EXERCISE DETAILS: Work out the number of lines in the listing below that include "Select", and answer with it alone.
____
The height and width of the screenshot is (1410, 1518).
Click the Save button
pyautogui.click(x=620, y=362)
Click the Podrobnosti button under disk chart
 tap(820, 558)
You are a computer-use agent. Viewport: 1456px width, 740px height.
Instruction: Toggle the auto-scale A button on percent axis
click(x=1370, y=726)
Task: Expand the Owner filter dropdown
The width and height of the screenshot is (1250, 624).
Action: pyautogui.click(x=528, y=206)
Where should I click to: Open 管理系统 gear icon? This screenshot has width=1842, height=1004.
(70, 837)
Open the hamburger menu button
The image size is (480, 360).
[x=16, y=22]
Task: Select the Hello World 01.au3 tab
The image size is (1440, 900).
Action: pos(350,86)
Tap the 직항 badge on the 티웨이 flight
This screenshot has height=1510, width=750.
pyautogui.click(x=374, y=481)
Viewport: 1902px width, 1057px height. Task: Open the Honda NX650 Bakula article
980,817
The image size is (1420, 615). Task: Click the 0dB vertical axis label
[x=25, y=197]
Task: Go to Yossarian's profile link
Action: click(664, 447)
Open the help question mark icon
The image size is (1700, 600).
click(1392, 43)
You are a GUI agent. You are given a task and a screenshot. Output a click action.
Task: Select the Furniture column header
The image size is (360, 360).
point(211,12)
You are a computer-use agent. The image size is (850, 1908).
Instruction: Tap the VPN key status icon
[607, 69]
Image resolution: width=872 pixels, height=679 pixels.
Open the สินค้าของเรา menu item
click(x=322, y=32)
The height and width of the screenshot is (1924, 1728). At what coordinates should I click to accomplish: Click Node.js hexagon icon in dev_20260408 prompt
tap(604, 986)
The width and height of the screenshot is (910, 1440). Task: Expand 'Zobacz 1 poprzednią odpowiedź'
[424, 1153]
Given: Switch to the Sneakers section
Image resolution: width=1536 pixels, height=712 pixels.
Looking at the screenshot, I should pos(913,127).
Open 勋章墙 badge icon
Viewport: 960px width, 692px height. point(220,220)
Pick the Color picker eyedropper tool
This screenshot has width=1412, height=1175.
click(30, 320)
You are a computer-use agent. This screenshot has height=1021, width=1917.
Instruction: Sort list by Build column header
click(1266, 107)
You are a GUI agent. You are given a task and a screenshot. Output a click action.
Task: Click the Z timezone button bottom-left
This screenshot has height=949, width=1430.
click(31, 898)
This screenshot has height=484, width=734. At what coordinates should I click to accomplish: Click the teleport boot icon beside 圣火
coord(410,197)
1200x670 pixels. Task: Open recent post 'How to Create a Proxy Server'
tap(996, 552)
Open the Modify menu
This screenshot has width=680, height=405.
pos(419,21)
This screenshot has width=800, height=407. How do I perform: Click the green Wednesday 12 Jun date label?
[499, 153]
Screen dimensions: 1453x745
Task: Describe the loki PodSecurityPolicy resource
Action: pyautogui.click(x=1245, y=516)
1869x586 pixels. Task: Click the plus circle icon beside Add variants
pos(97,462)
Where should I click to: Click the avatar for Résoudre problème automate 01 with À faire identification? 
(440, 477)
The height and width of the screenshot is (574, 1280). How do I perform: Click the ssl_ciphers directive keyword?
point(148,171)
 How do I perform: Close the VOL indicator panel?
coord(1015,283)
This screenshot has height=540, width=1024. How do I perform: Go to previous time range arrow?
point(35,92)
____
SOLUTION: 2